お兄さんとの仲を認めてあげなさい。そうすれば何も悪いことは起きませんよ。

 両親は遂に諦め、何も言わなくなった。
 声をかけること自体がなくなったと言って良い。もはや俺たちは家にいていないも同然だった。
 妹は気にするそぶりも見せず、これでもう邪魔をされずにセックスができると、そう喜んだ。
 言葉通りに、俺と妹は躊躇無く部屋から嬌声を漏らすようになった。

そして今日もまた俺たちは、二人で快楽の海に溺れている。

 妹には――御鍵(みかぎ)には、狐が憑いている。








「ちゅぷ……ちゅ、ん……んちゅっ、んんっ……」

 カーテンの締め切られた暗い部屋に、舌をぴちゃぴちゃと絡ませあう音が響いている。
 本当なら、部屋はスタンドライトの薄明かりだけが光源だ。
 だけど御鍵の耳と尻尾は煌々と燃え盛り、その豊満なシルエットを映し出しだしている。

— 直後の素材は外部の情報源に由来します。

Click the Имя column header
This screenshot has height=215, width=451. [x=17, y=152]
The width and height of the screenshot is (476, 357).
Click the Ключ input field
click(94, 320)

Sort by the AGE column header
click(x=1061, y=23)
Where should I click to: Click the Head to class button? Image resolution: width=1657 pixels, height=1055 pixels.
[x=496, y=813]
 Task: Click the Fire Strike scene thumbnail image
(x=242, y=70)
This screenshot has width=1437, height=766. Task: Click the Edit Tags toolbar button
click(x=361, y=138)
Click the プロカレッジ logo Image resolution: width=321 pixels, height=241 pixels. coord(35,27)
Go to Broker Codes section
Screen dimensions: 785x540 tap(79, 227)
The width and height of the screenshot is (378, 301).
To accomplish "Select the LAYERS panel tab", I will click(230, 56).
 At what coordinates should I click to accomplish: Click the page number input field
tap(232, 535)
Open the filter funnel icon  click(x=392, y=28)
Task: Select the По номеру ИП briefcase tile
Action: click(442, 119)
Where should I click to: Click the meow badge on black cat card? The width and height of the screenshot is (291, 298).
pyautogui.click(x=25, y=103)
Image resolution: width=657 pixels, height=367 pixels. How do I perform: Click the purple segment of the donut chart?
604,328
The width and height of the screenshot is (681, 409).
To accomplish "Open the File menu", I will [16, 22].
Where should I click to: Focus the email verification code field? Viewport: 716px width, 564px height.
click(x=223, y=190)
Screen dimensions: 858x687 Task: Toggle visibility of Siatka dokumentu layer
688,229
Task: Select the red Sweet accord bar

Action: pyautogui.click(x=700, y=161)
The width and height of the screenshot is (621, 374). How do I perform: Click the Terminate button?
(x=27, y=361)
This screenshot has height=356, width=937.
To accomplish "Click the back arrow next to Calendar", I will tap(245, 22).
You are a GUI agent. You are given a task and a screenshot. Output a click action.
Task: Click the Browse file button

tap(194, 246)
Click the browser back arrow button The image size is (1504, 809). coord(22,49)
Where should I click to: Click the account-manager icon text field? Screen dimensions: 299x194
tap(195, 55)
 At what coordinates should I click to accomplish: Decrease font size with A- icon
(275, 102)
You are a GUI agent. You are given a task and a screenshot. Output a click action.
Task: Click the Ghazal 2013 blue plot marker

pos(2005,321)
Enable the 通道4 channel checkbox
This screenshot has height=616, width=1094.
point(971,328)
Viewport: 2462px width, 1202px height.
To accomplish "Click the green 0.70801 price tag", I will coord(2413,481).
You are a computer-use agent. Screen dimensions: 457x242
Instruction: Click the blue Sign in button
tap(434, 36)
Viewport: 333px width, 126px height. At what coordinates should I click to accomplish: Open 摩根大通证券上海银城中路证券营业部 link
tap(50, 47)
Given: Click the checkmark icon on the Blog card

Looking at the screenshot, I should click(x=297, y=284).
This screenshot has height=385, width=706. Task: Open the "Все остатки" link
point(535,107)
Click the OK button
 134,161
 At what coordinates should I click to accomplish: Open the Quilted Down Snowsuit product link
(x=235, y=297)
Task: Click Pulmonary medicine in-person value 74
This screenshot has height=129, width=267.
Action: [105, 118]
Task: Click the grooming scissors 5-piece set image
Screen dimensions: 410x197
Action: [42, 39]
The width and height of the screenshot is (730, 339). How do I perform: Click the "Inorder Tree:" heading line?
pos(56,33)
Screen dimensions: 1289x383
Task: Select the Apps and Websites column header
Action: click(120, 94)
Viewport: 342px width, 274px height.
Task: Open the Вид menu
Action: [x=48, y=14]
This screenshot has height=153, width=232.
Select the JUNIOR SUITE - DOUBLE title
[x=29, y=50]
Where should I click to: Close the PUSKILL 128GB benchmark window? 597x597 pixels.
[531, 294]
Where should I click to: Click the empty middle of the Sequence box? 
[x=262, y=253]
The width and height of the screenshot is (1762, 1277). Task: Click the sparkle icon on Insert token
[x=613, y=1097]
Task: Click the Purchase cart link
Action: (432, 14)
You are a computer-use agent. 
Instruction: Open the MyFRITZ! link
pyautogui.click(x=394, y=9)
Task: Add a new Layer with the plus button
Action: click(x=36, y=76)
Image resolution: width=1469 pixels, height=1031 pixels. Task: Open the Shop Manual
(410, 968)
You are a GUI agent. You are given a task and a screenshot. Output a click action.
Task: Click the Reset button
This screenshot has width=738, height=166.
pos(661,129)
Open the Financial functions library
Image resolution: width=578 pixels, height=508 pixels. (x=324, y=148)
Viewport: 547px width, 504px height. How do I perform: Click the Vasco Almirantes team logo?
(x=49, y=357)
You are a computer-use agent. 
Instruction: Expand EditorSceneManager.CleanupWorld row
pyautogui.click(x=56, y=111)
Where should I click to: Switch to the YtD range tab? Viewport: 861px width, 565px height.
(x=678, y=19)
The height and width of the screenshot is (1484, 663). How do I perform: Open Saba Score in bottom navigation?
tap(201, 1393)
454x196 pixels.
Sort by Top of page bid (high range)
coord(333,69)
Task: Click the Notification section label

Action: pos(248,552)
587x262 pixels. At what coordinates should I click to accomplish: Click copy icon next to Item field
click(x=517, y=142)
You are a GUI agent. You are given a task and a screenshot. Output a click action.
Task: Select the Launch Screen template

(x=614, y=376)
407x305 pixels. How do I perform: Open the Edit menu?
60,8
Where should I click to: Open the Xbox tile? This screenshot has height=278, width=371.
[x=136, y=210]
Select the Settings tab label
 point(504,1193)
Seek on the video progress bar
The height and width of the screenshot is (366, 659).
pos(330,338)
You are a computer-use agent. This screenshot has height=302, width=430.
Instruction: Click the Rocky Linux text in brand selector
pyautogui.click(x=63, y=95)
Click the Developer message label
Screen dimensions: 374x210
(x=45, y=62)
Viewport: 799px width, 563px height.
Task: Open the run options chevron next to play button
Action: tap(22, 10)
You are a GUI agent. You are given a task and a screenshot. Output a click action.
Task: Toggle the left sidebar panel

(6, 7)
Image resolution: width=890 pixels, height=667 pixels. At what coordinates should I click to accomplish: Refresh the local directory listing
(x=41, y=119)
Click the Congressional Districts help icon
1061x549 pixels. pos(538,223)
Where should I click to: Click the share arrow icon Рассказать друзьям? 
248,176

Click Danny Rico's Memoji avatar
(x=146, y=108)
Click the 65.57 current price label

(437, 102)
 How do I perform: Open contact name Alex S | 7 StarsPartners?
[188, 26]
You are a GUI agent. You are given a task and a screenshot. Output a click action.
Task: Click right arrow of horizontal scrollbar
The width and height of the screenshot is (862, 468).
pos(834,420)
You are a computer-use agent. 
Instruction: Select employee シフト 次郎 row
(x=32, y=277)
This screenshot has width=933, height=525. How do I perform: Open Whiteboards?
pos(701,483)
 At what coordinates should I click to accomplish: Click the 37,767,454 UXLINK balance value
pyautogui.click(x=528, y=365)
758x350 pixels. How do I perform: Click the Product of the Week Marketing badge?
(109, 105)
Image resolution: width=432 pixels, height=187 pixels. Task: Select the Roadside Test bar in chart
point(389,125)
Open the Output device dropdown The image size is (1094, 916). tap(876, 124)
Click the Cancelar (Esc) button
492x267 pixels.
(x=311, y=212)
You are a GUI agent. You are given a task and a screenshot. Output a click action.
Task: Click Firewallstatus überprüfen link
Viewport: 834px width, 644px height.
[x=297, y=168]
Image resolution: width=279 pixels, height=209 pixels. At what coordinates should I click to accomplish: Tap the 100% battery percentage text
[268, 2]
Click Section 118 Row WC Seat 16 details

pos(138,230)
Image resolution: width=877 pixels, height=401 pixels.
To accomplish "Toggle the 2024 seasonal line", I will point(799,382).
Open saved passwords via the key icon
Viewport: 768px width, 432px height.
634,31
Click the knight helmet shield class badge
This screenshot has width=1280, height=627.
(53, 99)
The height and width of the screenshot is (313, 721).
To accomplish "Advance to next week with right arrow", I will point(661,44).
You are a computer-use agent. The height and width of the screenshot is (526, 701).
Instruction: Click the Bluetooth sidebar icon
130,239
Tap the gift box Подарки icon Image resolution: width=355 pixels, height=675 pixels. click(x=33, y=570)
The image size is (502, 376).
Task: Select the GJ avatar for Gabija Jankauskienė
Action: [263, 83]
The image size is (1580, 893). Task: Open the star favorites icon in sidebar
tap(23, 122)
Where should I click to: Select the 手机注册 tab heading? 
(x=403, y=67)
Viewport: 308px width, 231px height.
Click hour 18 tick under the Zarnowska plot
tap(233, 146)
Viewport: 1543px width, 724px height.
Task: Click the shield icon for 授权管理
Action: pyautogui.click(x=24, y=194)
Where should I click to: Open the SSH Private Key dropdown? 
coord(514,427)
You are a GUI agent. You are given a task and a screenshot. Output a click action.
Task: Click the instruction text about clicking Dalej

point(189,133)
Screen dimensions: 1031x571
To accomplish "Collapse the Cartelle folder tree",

「おにぃ……キス、気持ち良いね……? ちゅぱっ、ん……」
「ん……そうだな……」

 御鍵と二人でベッドの上に座りながら、俺たちは濃厚な口付けに没頭する。

「ちゅぷっ……んっ、んっ……んくっ、んくっ……はぁぁ……」

 歯茎を舐め回し、舌先をちょんと小突き、交換した唾液を飲み込んでいく。
 俺も御鍵も、もう身に着けているのは下着だけだ。
 お互いに薄い布切れへと手を差し入れて、そこに隠れた性器をまさぐりあっている。

「んふぅ……おにぃ、もうオチンチン硬くなってるよぉ……?」

 御鍵の言葉通り、俺のパンツの中ではペニスが硬さを増していた。